Yaşantımızı etkileyen en önemli doğal afetlerden biri de depremdir. Yer kabuğunun yapısında oluşan sarsıntılara deprem (zelzele) denir. Peki, deprem nasıl oluşur? Bildiğiniz gibi yer kabuğu kayaçlardan meydana gelir. Yer kabuğunda oluşan arazi kırığına fay, fayın başladığı ve bittiği noktalar arasındaki mesafeye fay hattı denir. Fay hattında birçok fay bulunur. Fay hattı geçen, deprem oluşma ihtimalinin yüksek olduğu bölgeye deprem bölgesi denir.

Fay hattında meydana gelen kırılmalar sonucu yer altında çökmeler oluşur. Ortaya çıkan titreşimlerin dalgalar hâlinde yayılarak geçtikleri ortamları ve yeryüzünü sarsması sonucunda deprem meydana gelir. Bazen büyük bir deprem olmadan önce küçük sarsıntılar olur. Bu küçük sarsıntılara öncü depremler denilmektedir. Büyük bir depremin ardından oluşan küçük depremler de artçı depremler olarak isimlendirilir ve büyük depremin oluş anına göre bunların şiddetinde ve sayısında azalma görülür.

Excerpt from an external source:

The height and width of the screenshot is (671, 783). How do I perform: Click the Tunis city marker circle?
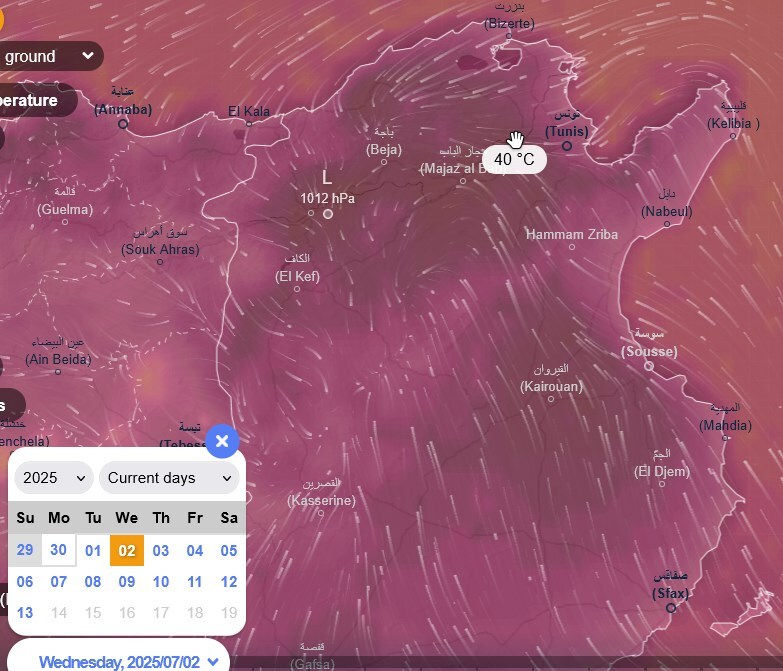tap(567, 146)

Deprem sırasında açığa çıkan enerjinin ölçüsüne depremin büyüklüğü denir. Depremde açığa çıkan enerjinin doğrudan doğruya ölçülme olanağı yoktur. Prof. Charles Francis Richter (Çars Françis Riçter) tarafından 1930 yılında bulunan bir yöntemle depremlerin aletsel bir ölçüsü olan “Richter ölçeği” geliştirilmiştir. Depremin büyüklüğünü sismograf adı verilen cihazla ölçeriz.

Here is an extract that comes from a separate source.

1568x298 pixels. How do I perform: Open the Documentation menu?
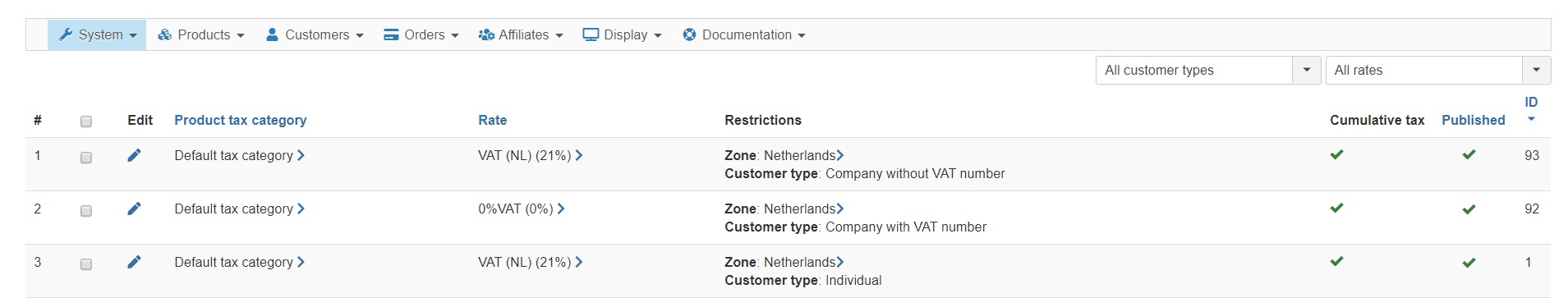tap(744, 35)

Yer yüzeyinden herhangi bir derinlikte olan depremin, yeryüzündeki bir noktada oluşturduğu yıkım, panik, korku gibi etkilerine depremin şiddeti denir. Depremin herhangi bir bölgedeki canlılar ve yapılar üzerindeki etkisine bakılarak şiddet cetvelleri hazırlanmıştır.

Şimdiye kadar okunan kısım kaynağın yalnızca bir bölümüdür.